Problem description
Scan the records below for the word "will". Copy each line where it appears.

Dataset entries
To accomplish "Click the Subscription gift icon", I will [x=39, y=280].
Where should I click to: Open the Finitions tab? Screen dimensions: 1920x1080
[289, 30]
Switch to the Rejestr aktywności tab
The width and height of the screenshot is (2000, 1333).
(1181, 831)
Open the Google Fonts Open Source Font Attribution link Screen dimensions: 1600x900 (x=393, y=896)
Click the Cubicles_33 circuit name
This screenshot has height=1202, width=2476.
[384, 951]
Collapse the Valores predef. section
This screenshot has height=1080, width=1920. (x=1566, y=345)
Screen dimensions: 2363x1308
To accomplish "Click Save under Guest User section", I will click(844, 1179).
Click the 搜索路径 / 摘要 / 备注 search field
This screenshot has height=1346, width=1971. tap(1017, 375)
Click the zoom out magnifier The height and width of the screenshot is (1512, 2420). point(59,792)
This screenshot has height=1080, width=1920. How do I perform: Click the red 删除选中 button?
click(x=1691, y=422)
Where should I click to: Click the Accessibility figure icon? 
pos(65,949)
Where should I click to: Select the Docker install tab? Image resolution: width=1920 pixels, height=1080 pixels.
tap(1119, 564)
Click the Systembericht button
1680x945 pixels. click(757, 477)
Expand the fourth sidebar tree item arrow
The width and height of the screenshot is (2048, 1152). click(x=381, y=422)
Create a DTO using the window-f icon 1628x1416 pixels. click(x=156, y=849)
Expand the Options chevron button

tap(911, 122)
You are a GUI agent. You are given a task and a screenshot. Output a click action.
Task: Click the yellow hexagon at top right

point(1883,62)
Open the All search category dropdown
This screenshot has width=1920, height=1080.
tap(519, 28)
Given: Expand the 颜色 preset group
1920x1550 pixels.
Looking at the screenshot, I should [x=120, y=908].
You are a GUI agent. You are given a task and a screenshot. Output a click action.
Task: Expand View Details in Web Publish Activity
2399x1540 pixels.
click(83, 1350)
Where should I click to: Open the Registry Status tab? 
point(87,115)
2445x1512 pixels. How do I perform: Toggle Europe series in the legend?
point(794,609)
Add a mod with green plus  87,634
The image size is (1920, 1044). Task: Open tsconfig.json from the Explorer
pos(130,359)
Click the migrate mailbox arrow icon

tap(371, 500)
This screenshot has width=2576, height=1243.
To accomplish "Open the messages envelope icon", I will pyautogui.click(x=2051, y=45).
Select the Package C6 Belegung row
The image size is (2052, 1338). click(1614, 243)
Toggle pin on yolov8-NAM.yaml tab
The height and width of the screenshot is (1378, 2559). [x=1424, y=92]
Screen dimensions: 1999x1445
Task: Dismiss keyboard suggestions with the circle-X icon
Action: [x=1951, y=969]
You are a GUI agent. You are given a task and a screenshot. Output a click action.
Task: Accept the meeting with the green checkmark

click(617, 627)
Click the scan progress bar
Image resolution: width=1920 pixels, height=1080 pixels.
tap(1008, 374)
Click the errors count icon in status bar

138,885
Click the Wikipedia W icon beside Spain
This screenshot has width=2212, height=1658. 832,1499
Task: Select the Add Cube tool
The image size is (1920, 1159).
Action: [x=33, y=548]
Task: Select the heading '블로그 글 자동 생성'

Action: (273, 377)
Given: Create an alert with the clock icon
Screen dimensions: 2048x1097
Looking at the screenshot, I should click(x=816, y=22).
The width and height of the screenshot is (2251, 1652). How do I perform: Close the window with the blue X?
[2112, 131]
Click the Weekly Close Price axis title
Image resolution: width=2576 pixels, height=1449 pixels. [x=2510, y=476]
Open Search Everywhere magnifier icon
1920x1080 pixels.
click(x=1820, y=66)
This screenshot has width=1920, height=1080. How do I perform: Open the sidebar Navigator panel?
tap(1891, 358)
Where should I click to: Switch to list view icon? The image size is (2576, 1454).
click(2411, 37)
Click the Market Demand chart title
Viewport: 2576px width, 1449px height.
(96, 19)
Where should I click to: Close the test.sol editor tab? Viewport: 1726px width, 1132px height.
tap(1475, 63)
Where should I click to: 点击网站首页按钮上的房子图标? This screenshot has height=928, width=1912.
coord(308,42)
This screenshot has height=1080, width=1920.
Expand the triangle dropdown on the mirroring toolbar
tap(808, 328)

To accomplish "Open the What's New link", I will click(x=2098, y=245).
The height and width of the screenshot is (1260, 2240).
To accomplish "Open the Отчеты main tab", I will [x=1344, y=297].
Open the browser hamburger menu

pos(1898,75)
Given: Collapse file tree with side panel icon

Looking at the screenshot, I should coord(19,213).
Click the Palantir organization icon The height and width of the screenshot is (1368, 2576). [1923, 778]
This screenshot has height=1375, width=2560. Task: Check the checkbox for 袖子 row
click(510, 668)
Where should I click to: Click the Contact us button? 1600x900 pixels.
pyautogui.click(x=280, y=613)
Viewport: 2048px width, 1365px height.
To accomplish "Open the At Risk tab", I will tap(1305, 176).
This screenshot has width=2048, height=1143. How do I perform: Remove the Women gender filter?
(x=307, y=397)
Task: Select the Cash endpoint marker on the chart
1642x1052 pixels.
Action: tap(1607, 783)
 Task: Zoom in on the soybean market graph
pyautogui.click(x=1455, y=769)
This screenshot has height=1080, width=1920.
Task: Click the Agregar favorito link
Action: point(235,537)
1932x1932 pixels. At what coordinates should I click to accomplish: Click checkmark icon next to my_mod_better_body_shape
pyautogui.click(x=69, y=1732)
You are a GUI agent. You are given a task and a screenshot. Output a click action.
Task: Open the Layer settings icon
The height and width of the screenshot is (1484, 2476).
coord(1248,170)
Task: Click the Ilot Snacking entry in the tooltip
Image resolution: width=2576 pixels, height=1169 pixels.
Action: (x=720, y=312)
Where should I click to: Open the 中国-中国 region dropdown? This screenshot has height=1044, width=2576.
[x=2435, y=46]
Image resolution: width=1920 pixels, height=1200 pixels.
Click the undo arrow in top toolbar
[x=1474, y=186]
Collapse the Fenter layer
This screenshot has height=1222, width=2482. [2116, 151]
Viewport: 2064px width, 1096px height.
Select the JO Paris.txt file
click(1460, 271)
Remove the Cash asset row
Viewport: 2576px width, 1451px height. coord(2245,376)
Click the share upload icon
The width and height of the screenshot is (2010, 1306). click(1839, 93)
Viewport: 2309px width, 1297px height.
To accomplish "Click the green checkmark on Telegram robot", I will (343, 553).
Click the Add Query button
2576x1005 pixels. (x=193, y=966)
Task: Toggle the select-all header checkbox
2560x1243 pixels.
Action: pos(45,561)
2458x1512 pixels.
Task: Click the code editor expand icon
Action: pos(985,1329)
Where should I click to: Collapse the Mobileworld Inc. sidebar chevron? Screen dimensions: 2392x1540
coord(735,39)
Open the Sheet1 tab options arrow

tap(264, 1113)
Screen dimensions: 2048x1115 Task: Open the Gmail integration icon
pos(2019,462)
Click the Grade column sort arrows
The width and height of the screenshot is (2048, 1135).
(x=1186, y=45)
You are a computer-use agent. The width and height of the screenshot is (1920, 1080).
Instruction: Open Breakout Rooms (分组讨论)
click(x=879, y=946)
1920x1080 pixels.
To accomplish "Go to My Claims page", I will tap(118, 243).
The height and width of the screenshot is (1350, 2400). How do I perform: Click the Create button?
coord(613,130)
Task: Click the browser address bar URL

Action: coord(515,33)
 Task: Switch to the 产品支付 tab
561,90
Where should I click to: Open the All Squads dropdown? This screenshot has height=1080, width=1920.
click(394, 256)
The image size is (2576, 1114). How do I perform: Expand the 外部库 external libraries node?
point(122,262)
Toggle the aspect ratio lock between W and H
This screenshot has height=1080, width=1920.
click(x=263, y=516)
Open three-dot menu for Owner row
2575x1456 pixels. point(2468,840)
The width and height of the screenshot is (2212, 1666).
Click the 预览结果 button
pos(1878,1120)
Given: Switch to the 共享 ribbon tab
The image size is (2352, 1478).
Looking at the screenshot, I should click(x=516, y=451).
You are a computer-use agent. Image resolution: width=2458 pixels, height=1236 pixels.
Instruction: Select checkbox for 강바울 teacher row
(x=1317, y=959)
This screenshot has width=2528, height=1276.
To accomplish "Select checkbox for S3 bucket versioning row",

Reply
To accomplish "Click the Subscription gift icon", I will [x=39, y=280].
To accomplish "Click Save under Guest User section", I will click(844, 1179).
To accomplish "Open the messages envelope icon", I will pyautogui.click(x=2051, y=45).
To accomplish "Open the What's New link", I will click(x=2098, y=245).
To accomplish "Open the Отчеты main tab", I will [x=1344, y=297].
To accomplish "Open the At Risk tab", I will tap(1305, 176).
To accomplish "Click the green checkmark on Telegram robot", I will (343, 553).
To accomplish "Go to My Claims page", I will tap(118, 243).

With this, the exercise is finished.